Last Update:
March 1, 2012

Supply chain management

  • Code of Conduct for suppliers includes environmental protection and compliance with human and labor rights, as well as antidiscrimination and anticorruption policies
  • Around 70 suppliers participate in Supplier Day in China
  • Around 500,000 different raw materials, technical goods and services procured; raw materials purchased from more than 6,000 suppliers

Both new and existing suppliers are selected and evaluated not only on the basis of economic criteria, but also on standards for environmental protection, occupational safety and social responsibility. Our Code of Conduct for suppliers is based on internationally recognized guidelines: It includes environmental protection and compliance with human rights and labor laws, as well as antidiscrimination and anticorruption policies. In 2012, we aim to include compliance with the Code of Conduct in our supplier contracts.

We conduct risk-based assessments of our suppliers through on-site visits. Risk matrices help us to identify high-risk suppliers based on country and product risks. In response to this country and product risk analysis, we paid on-site visits to a total of 206 raw materials suppliers in 2011 to assess environmental, health and safety aspects. If our audits find need for improvement, we take corrective measures. We perform a follow-up audit a few months later. If we do not see any improvement, we terminate the business relationship. This occurred in eight cases in 2011.
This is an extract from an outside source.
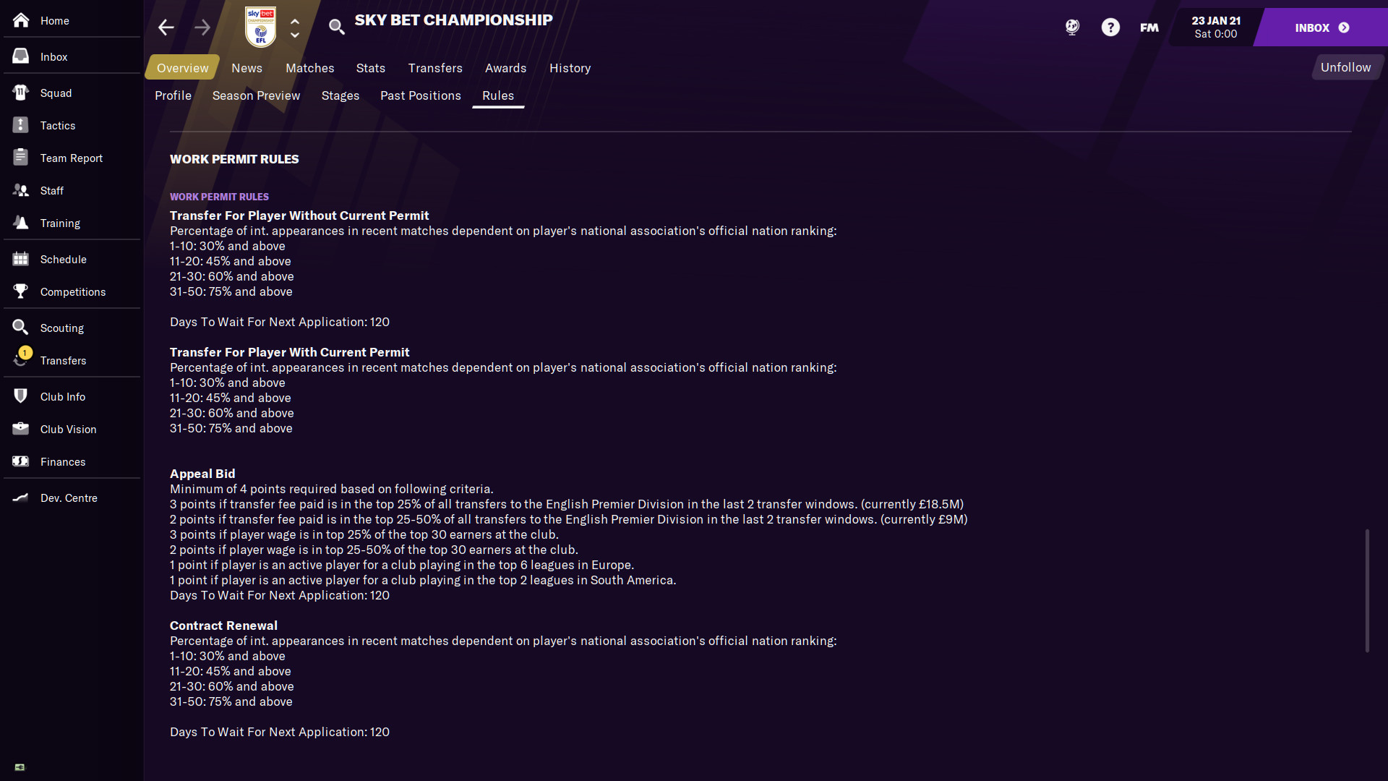
Task: Select the Past Positions sub-tab
Action: tap(421, 95)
To check their compliance with international labor and social standards, new suppliers from countries outside the OECD are required to fill out a questionnaire. A total of 665 suppliers received our questionnaire on labor and social standards in 2011. In order to do business with us, a company must have completed and signed the survey, with no key issues – such as the elimination of child labor – remaining unresolved. Should we suspect that our labor and social standards are not being met, we retain the right to conduct an external audit and, if necessary, decline a business relationship with that supplier. We did not terminate any business relationships on these grounds in 2011.

BASF is currently participating in an international initiative of the chemical industry to standardize suppliers’ self-assessment and self-auditing processes worldwide. This initiative aims to use a globally uniform list of questions modeled after international guidelines like Responsible Care, the International Labor Organization (ILO) standards and the principles of the United Nations’ Global Compact, and to develop uniform criteria for auditing suppliers.

In 2011, we provided compliance training to our employees in procurement on topics including sustainability. In order to further minimize supply chain risks and offer information on the opportunities available through sustainable business practices, we held a Supplier Day in 2011 with around 70 suppliers in China. There, we recruited more participants for the “1+3” project begun in 2006, in which suppliers pledge to pass on our sustainability standards to at least three of their cooperation partners in the supply chain.

BASF purchased approximately 500,000 different raw materials and technical goods as well as services for plant construction, maintenance and logistics in 2011. We procured raw materials from over 6,000 suppliers.